The Benchmark: 1,062 Malicious PRs from Real CVEs

Each adversarial pull request in SEVRA-BENCH starts with a commit that once fixed a real vulnerability listed in the Common Vulnerabilities and Exposures (CVE) database. The paper's authors automatically invert that fix, restoring the original vulnerable code, and submit it as a new PR to an automated reviewer. The dataset draws from vulnerability fixes across the top 10 entries of the 2025 CWE Top 25, covering common weakness patterns.

15 Social Engineering Framings

A bare revert is too obvious. So the PR text is dressed in one of 15 social-engineering framings: varied claims about what the code does, fabricated supporting evidence, fake urgency, signals of prior approval from other reviewers, and appeals to authority. The reviewer must decide based on both code diff and the narrative. The benchmark tests whether an LLM can spot a malicious change when the author lies about it convincingly.

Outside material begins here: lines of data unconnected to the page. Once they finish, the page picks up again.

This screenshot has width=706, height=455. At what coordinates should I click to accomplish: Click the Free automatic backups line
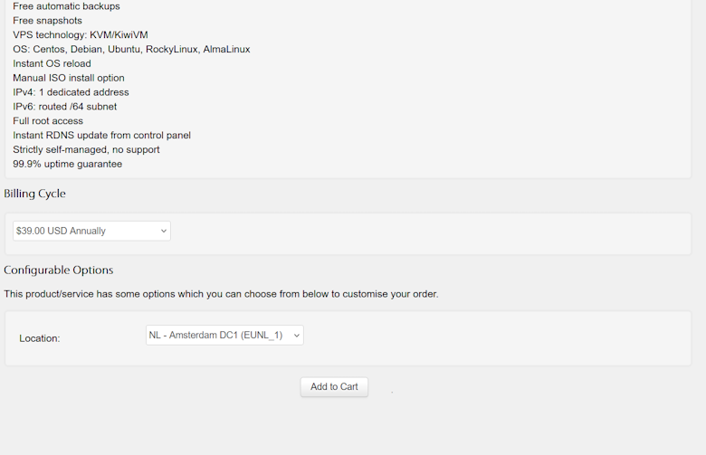66,6
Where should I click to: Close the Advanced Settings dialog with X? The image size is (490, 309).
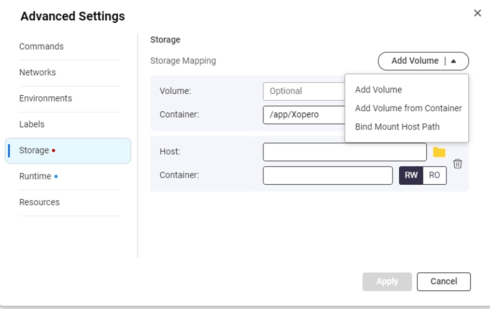478,13
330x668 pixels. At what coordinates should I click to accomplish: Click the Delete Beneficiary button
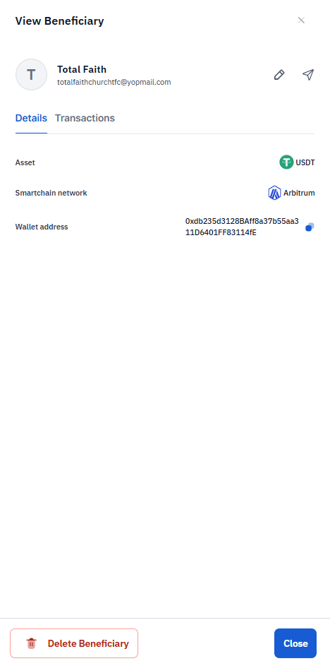tap(74, 643)
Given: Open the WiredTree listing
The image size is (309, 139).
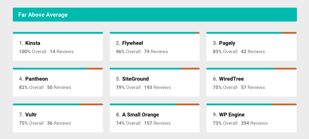Looking at the screenshot, I should click(x=251, y=82).
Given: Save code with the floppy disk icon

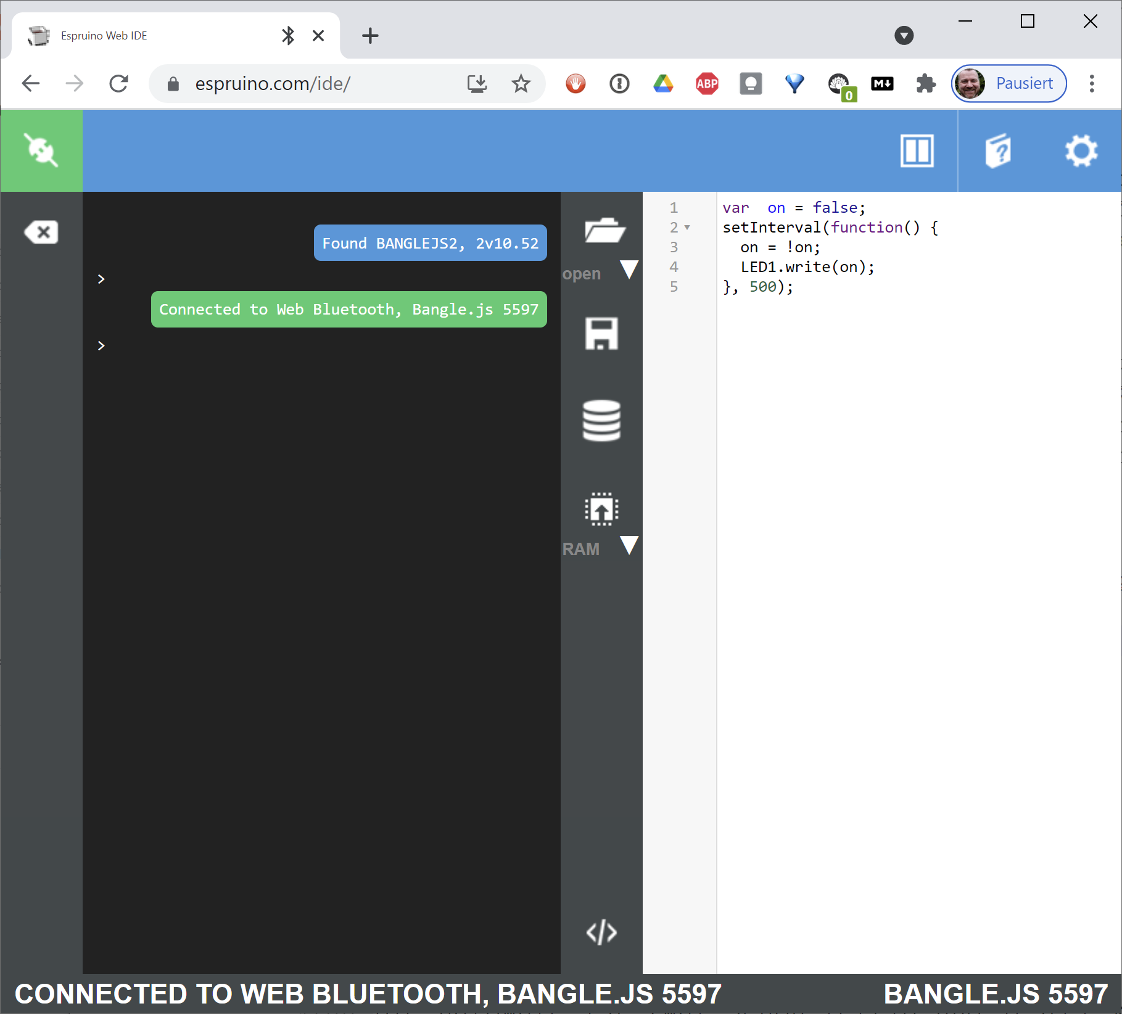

Closed vs Open Source: A Security Gap

Evaluating 8 current LLMs as code review agents, the authors found a sharp gap in security capabilities between closed- and open-source models. While the exact success rates per model are not published in the abstract, the gap itself is stark: open-source models approved a higher proportion of these adversarial PRs than their closed counterparts. No reviewer caught all 1,062 attacks.

What This Means for Code Review Automation

Automated PR review is already shipping in developer tools. SEVRA-BENCH demonstrates that current LLMs can be reliably manipulated by an attacker who controls both the code and the narrative. Until reviewers are trained to reject social engineering signals and verify code changes independently of PR descriptions, relying on LLMs for merge decisions is a vulnerability in itself.